Text excerpt
○ ○ ○ ○ ○ ○ ○

1. Obtain a list of all the Administrators and determine that each user with this capability needs list level of authority.
2. Obtain a list of all users and groups and ensure that each member is a valid entry.
3. Determine that default account rules are set to ensure that all users must properly log-on to the system.
4. Determine that the default password rules are set to industry standards.
5. Determine if domains or workgroups are being used. If they are, map each user or group to a domain and ensure that each user requires this level of access.
6. Determine which common user groups have been established and review the groups capability to ensure that all users need to have this level of access.
7. Determine what personal groups have been established for each user and ensure that the user needs this level of access to perform their job function.
8. Map all the startup applications for each user to ensure that only authorized applications are accessed.
9. Review all system services to ensure that users are restricted to authorized functions only
10. Obtain a listing of all directories sub-directories, and files.
11. Review the permission levels of who owns the directories, sub-directories, and files.
12. Review all user and group privileges to critical or sensitive directories, sub-directories, or files.
13. Obtain a list of all of the user’s rights and determine if the user needs this level of authority.
14. Review the Power User group and ensure that only authorized individuals are members of this group.
15. Review the User group and ensure that only authorized individuals are members of this group.
16. Review the Guest group and ensure that this group’s authorities are restricted.
17. Review the user’s Log-on Script to ensure that it is set up properly from a security perspective.
18. Review the system’s configuration files and ensure that the parameters are properly set.
19. Determine if screen saver security is properly set.
20. Review all devices and the security settings protecting access to these devices.
21. Determine what alerts are established to notify the security administrator of any security violations.
22. Determine if any directory replication has been established and ensure that sensitive or critical data is properly protected on the remote platform.
23. Review the event auditing for the system and determine if it is adequate.
24. Review the backup procedures for contingency planning to ensure that they are adequate.
25. Review the organizational structure to ensure that there is a proper separation of duties.

○ ○ ○ ○ ○ ○ ○

Provided material
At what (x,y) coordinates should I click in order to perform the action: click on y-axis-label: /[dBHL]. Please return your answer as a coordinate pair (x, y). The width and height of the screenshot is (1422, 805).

○ ○ ○ ○ ○ ○ ○

What you need to do
In the security review checklist, what is the organizational structure reviewed for?

Task result
To ensure that there is a proper separation of duties.